Boni shrugged, 'Well, he's joined the great democracy now. And he had nice pockets.'

Three full days went by with no further alarms but a rare scattering of mechanical debris. Ferrell began to hope the Barrayaran was the last pickup they would have to make. They were nearing the end of their search pattern. Besides, he thought resentfully, this duty was sabotaging the efficiency of his sleep cycle. But the medtech made a request.

'If you don't mind, Falco,' she said, 'I'd greatly appreciate it if we could run the pattern out just a few extra turns. The original orders are based on this average estimated trajectory speed, you see, and if someone just happened to get a bit of extra kick when the ship split, they could well be beyond it by now.'

Ferrell was less than thrilled, but the prospect of an extra day of piloting had its attractions, and he gave a grudging consent. Her reasoning proved itself; before the day was half done, they turned up another gruesome relic.

'Oh,' muttered Ferrell, when they got a close look. It had been a female officer. Boni reeled her in with enormous tenderness. He didn't really want to go watch, this time, but the medtech seemed to have come to expect him.

'I—don't really want to look at a woman blown up,' he tried to excuse himself.

'Mm,' said Tersa. 'Is it fair, though, to reject a person just because they're dead? You wouldn't have minded her body a bit when she was alive.'

He laughed a little, macabrely. 'Equal rights for the dead?'

Her smile twisted. 'Why not? Some of my best friends are corpses.'

He snorted.

She grew more serious. 'I'd—sort of like the company, on this one.' So he took up his usual station by the door.

The medtech laid out the thing that had been a woman upon her table, undressed, inventoried, washed, and straightened it. When she finished, she kissed the dead lips.

'Oh, God,' cried Ferrell, shocked and nauseated. 'You are crazy! You're a damn, damn necrophiliac! A lesbian necrophiliac, at that!' He turned to go.

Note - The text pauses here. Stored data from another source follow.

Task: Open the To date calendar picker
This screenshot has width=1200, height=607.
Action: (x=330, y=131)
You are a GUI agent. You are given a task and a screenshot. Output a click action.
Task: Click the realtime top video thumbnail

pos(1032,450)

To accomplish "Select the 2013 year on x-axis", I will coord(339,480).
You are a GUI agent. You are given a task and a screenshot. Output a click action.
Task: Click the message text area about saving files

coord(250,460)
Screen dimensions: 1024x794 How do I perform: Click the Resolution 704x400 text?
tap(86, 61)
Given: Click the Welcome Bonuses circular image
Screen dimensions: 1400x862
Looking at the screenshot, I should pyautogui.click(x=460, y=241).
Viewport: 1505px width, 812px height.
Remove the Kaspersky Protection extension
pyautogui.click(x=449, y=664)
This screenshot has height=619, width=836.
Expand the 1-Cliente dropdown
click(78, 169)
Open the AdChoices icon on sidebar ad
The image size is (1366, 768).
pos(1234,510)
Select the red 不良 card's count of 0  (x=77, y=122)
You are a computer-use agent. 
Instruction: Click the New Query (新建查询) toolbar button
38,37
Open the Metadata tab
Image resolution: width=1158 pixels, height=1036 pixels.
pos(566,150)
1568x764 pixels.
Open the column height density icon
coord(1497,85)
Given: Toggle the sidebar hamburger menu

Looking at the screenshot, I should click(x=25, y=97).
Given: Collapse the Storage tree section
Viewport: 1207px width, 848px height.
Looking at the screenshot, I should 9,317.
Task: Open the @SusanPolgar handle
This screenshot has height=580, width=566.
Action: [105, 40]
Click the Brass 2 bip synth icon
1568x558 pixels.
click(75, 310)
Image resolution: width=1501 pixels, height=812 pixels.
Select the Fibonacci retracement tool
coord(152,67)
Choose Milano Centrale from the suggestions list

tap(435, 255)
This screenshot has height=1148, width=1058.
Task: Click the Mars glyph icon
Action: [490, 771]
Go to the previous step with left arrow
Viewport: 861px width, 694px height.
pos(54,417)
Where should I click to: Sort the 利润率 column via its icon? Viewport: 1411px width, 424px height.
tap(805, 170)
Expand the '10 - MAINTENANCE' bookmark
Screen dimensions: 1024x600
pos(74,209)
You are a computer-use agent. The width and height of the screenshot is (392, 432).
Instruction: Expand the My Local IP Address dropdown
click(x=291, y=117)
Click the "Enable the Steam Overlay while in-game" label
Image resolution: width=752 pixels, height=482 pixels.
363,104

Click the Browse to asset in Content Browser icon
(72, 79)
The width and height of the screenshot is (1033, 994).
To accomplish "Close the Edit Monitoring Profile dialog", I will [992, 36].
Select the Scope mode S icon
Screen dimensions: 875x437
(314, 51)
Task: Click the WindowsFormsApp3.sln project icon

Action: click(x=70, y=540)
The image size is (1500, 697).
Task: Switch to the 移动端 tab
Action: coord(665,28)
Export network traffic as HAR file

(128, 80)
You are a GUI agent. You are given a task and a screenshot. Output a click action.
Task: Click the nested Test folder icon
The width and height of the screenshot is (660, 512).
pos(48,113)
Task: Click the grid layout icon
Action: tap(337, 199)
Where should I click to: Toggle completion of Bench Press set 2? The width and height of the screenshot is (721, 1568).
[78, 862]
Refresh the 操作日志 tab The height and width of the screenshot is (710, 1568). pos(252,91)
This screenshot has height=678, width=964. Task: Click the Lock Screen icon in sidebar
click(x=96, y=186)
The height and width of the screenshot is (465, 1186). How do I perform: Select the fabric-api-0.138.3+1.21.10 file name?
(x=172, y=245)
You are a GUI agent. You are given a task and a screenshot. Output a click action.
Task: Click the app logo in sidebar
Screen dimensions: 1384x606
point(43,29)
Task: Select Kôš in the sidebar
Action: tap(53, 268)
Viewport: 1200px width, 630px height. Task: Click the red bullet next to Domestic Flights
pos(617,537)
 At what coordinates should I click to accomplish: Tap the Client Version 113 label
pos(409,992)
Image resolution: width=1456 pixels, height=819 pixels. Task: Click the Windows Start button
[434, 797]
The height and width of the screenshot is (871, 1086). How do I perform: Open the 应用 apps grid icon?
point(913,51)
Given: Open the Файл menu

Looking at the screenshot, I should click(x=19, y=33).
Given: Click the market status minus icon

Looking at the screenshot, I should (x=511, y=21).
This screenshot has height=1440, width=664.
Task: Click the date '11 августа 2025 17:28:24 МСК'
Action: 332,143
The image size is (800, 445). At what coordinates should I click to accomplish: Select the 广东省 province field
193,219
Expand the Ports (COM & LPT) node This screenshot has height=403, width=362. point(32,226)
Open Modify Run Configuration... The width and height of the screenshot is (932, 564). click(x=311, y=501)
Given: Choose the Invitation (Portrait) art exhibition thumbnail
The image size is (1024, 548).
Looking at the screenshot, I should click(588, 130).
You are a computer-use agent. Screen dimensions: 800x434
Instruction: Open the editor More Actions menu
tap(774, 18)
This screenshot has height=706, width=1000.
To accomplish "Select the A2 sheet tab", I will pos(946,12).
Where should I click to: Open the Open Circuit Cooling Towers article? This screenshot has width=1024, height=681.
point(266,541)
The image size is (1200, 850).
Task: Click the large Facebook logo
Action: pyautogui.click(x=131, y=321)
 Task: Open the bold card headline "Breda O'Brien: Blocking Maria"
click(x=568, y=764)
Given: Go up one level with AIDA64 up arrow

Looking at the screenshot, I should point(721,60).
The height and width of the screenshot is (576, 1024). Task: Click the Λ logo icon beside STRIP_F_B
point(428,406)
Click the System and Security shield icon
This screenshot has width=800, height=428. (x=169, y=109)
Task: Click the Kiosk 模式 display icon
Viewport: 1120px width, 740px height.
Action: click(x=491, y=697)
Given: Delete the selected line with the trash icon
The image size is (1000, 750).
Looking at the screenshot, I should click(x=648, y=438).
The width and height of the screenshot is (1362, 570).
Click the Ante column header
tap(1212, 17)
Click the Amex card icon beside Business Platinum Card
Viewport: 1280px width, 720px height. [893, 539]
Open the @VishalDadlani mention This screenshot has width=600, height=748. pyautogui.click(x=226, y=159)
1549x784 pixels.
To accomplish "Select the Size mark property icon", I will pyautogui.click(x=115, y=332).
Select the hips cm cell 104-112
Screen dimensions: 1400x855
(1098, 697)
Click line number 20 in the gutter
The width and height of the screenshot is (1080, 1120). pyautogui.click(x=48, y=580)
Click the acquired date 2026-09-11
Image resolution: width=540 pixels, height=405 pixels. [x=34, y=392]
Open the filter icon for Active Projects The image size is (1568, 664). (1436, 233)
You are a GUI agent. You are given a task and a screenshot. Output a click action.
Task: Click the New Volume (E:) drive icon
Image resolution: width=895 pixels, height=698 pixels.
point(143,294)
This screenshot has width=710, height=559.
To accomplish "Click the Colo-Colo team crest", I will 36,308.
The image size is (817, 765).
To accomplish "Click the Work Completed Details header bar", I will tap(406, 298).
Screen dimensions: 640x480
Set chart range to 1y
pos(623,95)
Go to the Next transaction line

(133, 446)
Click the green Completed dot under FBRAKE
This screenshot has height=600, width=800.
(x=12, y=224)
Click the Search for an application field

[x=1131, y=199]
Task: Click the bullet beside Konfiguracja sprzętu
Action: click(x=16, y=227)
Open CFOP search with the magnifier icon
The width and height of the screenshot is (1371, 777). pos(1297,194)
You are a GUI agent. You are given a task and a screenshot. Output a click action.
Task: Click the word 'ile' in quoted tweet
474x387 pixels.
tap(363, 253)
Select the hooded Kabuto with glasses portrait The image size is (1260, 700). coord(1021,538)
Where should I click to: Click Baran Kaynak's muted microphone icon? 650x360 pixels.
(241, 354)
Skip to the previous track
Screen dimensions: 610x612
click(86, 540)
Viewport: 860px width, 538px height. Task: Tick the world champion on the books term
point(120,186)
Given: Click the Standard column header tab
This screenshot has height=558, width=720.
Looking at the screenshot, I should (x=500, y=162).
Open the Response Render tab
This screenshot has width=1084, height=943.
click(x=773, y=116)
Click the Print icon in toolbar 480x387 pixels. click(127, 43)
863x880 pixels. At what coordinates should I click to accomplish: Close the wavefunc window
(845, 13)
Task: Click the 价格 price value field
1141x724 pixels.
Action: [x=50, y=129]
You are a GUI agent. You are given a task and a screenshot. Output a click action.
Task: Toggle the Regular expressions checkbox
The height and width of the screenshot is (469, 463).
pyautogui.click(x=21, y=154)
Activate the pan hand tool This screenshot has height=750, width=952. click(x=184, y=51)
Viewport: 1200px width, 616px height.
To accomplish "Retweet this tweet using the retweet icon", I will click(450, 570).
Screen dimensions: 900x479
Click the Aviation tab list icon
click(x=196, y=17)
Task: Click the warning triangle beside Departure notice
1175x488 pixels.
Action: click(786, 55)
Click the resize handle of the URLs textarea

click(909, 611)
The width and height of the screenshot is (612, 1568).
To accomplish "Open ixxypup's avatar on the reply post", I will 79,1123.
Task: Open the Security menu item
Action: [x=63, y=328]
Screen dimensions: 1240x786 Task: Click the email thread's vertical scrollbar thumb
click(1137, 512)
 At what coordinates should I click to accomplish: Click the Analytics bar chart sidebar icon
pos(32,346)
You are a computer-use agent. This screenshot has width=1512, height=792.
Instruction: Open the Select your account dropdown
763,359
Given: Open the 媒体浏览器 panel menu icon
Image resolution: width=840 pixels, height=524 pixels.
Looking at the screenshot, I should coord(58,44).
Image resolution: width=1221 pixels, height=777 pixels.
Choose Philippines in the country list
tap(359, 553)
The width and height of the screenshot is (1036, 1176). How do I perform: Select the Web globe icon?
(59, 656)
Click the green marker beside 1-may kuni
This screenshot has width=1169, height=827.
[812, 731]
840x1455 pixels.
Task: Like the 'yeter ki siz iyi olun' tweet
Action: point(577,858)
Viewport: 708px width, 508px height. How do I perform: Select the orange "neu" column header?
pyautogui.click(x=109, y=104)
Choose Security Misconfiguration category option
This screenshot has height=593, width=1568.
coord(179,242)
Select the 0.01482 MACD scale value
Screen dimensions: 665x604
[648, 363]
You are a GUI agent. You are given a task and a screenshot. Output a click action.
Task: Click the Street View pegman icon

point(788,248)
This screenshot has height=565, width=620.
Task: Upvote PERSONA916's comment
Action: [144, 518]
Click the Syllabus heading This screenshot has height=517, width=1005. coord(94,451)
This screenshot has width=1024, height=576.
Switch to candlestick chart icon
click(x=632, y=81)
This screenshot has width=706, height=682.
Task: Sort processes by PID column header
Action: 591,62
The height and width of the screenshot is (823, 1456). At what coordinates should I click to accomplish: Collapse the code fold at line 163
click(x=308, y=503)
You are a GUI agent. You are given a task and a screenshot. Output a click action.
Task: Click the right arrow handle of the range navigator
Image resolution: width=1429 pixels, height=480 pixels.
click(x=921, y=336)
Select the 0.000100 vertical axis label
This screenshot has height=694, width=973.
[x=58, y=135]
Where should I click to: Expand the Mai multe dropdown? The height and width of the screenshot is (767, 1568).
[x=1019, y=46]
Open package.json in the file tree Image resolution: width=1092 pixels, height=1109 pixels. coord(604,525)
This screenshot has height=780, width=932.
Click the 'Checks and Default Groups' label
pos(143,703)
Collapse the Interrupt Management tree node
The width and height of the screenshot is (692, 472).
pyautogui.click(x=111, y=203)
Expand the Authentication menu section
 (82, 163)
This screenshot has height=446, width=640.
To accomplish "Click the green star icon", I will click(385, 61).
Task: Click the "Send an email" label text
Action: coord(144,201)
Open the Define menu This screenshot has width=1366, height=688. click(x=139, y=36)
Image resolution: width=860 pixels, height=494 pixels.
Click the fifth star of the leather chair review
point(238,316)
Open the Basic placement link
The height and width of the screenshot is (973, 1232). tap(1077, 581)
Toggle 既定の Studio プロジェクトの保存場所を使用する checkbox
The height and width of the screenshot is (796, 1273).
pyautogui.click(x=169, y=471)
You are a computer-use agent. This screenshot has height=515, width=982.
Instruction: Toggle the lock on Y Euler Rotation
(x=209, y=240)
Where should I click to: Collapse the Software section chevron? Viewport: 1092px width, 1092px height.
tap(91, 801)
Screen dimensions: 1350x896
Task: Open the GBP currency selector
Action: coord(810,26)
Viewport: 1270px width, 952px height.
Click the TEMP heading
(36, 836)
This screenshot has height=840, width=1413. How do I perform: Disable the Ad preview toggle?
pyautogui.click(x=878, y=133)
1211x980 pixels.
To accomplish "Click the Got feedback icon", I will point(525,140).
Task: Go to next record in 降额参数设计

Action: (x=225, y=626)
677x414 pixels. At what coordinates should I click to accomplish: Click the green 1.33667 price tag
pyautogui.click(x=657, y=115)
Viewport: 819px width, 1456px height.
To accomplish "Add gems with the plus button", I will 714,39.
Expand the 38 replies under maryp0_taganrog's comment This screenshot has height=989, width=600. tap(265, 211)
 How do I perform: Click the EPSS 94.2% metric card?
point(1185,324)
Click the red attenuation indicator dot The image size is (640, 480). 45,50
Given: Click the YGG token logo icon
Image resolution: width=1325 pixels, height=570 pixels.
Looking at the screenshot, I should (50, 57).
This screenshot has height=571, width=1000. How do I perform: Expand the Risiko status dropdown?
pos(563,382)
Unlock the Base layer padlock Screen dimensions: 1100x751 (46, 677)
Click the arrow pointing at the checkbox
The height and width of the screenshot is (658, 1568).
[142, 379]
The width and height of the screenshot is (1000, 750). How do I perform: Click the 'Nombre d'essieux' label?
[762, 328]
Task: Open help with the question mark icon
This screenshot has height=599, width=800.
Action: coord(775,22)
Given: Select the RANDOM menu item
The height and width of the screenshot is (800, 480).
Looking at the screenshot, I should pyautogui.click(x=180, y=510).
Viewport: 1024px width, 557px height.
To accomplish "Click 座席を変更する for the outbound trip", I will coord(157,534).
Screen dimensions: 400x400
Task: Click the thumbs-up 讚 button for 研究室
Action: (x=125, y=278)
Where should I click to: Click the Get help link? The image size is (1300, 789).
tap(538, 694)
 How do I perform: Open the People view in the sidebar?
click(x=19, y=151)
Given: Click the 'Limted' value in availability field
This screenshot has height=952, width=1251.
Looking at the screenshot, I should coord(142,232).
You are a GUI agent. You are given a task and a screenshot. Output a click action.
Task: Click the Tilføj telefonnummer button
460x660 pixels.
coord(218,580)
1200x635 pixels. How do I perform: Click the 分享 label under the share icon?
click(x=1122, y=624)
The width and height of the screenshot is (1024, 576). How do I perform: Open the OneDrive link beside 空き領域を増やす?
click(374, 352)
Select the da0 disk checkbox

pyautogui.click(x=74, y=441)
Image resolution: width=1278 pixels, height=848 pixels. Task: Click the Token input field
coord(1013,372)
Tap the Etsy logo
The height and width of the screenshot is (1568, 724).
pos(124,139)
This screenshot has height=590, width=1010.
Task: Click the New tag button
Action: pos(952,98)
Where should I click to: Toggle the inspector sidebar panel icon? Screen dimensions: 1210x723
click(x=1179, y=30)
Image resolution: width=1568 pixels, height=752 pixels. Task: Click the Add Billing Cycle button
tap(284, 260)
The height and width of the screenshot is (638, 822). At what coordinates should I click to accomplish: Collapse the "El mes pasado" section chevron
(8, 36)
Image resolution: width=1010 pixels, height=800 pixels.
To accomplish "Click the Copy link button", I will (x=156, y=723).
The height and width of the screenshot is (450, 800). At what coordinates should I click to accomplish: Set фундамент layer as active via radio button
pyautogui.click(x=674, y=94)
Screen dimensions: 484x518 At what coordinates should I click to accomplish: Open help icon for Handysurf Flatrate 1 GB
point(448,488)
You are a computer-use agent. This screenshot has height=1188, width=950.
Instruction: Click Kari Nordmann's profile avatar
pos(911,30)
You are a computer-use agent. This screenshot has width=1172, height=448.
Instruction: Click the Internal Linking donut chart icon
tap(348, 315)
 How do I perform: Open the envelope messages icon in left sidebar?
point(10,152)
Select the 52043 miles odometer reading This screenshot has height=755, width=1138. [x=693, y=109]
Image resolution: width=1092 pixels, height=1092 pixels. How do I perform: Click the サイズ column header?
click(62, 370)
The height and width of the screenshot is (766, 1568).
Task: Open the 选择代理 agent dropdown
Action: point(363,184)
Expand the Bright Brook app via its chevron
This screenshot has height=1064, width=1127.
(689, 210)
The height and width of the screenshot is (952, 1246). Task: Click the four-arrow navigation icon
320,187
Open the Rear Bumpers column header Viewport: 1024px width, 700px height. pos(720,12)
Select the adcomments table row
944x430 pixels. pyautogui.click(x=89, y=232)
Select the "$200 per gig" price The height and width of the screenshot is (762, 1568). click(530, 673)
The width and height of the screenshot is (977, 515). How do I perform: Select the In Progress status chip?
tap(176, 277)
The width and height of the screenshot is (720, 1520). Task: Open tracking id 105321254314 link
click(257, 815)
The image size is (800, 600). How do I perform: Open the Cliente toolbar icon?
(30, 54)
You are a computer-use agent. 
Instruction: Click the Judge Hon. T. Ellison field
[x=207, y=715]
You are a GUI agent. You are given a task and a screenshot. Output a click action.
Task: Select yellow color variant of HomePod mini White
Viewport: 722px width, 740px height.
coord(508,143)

'Is that what it looks like, to you?' Her voice was soft, and still unoffended. It stopped him, and he looked over his shoulder. She was looking at him as gently as if he had been one of her precious corpses. 'What a strange world you must live in, inside your head.'

She opened a suitcase, and shook out a dress, fine underwear, and a pair of white embroidered slippers. A wedding dress, Ferrell realized. This woman is a bona fide psychopath… .

She dressed the corpse, and arranged its soft dark hair with great delicacy, before bagging it.

'I believe I shall place her next to that nice tall Barrayaran,' she said. 'I think they would have liked each other very well, if they could have met in another place and time. And Lieutenant Deleo was married, after all.'

She completed the label. Ferrell's battered mind was sending him little subliminal messages; he struggled to overcome his shock and bemusement, and pay attention. It tumbled into the open day of his consciousness with a start.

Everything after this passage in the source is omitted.